A segurança privada deve ser vista não apenas como uma actividade comercial, mas como um instrumento estratégico para a estabilidade social e económica. Segundo Bayley e Shearing (2001), o mundo tem testemunhado um processo de pluralização da segurança, onde actores privados assumem um papel cada vez mais relevante na manutenção da ordem pública. Em Angola, este fenómeno é evidente, mas ainda há necessidade de um aprimoramento das políticas de regulamentação e fiscalização para garantir que o sector opere dentro dos padrões desejáveis de profissionalismo e ética.
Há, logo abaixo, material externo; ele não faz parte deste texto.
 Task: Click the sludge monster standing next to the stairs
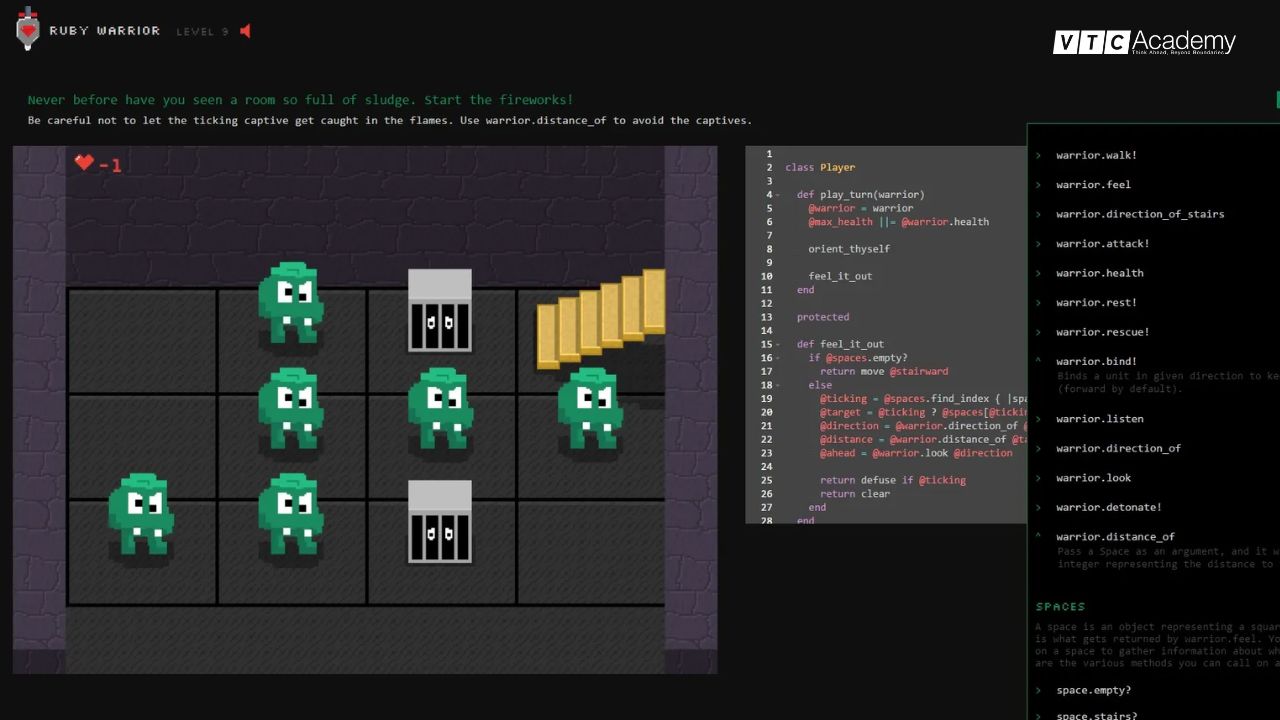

A Valorização da Segurança Privada nas Empresas

O crescimento das empresas privadas de segurança em Angola reflecte uma necessidade urgente de suprir lacunas deixadas pelo Estado no que diz respeito à protecção de patrimónios e indivíduos. Segundo Nalla e Crichlow (2017), a segurança privada moderna não pode ser vista como um simples complemento da segurança pública, mas sim como um sector dinâmico que demanda formação profissional contínua, regulamentação eficiente e um modelo de governação transparente.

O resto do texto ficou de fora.